O governo, qualquer um, não é bom administrador de imóveis. Há quanto tempo se ouve falar que o governo federal vai ?otimizar? o uso de suas propriedades urbanas? E até agora não se sabe bem quantas são, quanto valem e para que servem. Até se compreende que seja uma tarefa complicada para os burocratas de Brasília localizar e avaliar um terreno no interior de Rondônia.
No caso de uma prefeitura, mesmo grande como a de S. Paulo, o negócio, em tese, fica mais fácil. Os imóveis estão aí mesmo, à vista de todos, em mercados imobiliários bem desenvolvidos. Mesmo assim, é enorme a relação de propriedades municipais que estão abandonadas, mal utilizadas e/ou ocupadas por entidades privadas de qualquer natureza.
Um bom exemplo é o estádio do Pacaembu em São Paulo. Custa dinheiro para a Prefeitura, a começar por uma folha de salários inchada. Há anos, políticos de todas as tendências conseguem acomodar correligionários ali. O que poderia ser um moderno e lucrativo centro de eventos permanece com um estádio velho (não conseguem nem reformá-lo nem preservá-lo efetivamente) mal utilizado e, de certo modo, apropriado por interesses privados ? de times e suas torcidas até pessoas da região que o usam como se fosse um clube particular.
E nem se cogitou de utilizar o estádio na Copa do Mundo. Claro, do jeito que está, não presta nem para clássicos locais. Mas, convenhamos, se haverá algo como R$ 750 milhões de dinheiro público para financiar o Itaquerão do Corinthians, não haveria alguns trocados para dar um jeito no Pacaembu e seu entorno?
A propósito, para continuar em Copa, se o Pacaembu fosse considerado um caso perdido para esse evento global, esse mesmo dinheiro público poderia ter aplicação melhor no estádio do São Paulo F.C. De novo, do jeito que está não serve. Mas a reforma e as obras no entorno sairiam mais baratas do que todo o conjunto do Itaquerão.
Também haveria ali, no Morumbi, um bom efeito de revitalização urbana, numa região já densa e carente de equipamentos e meios de transporte.
Ou seja, há bons argumentos para o apoio público ao Itaquerão, como comentamos aqui na coluna da semana passada (também pode ser lida em www.sardenberg.com.br , item Política Econômica). Mas a questão é o teor e o modo como foi tomada a decisão pelo estádio do Corinthians.

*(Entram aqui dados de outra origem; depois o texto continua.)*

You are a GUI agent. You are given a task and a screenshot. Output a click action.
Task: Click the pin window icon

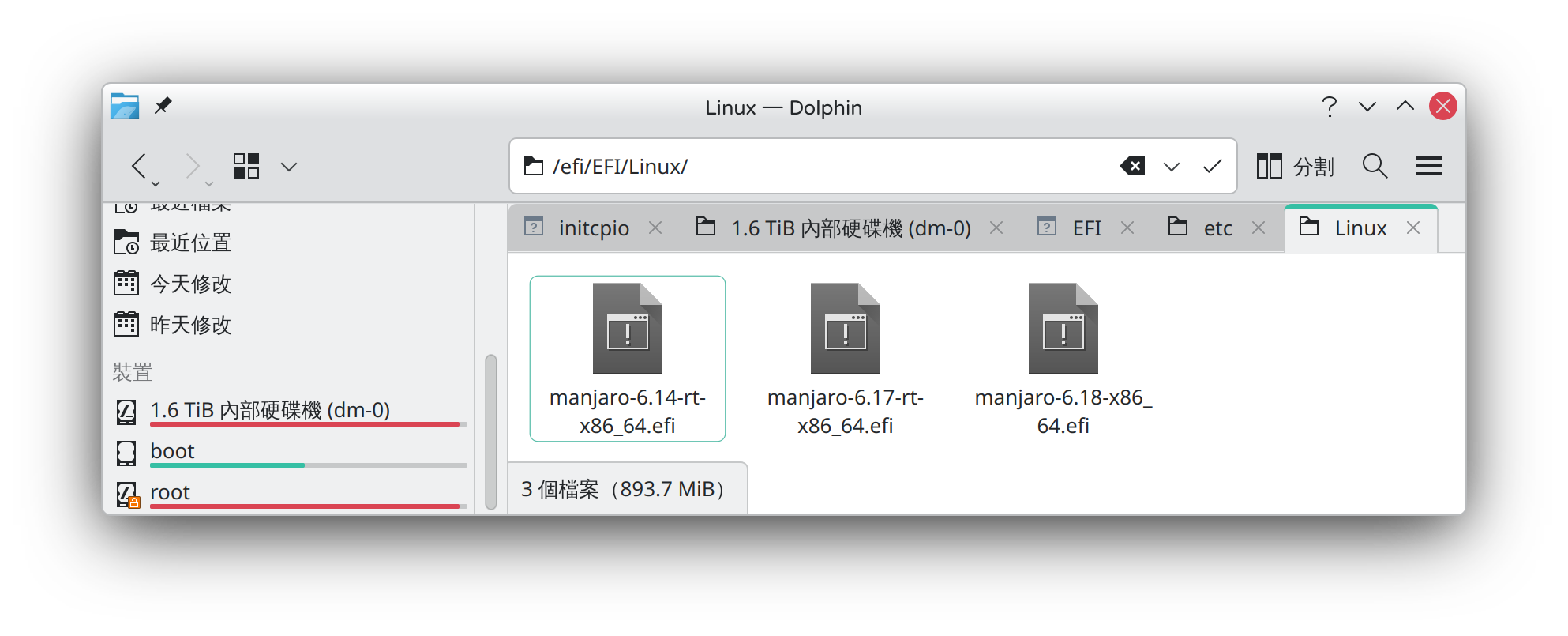pos(163,106)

Também tratamos desse tema na última coluna, mas, aparentemente, de modo incompleto, dadas as observações de leitores. Por isso, voltamos ao assunto. Que a CBF e a FIFA tivessem razões políticas para desqualificar o estádio do São Paulo, por divergências entre dirigentes, poderia ser anti-econômico e anti-ético, mas um problema lá deles. Desde que não envolvesse dinheiro público.
Ora, a decisão pelo Itaquerão teve clara motivação política, a começar pelo empenho do ex-presidente Lula e a concluir pelo esforço atual do prefeito Kassab. A coisa só para de pé com financiamento público, mas a preocupação técnica e com o planejamento urbano ficou em último lugar, se é que apareceu.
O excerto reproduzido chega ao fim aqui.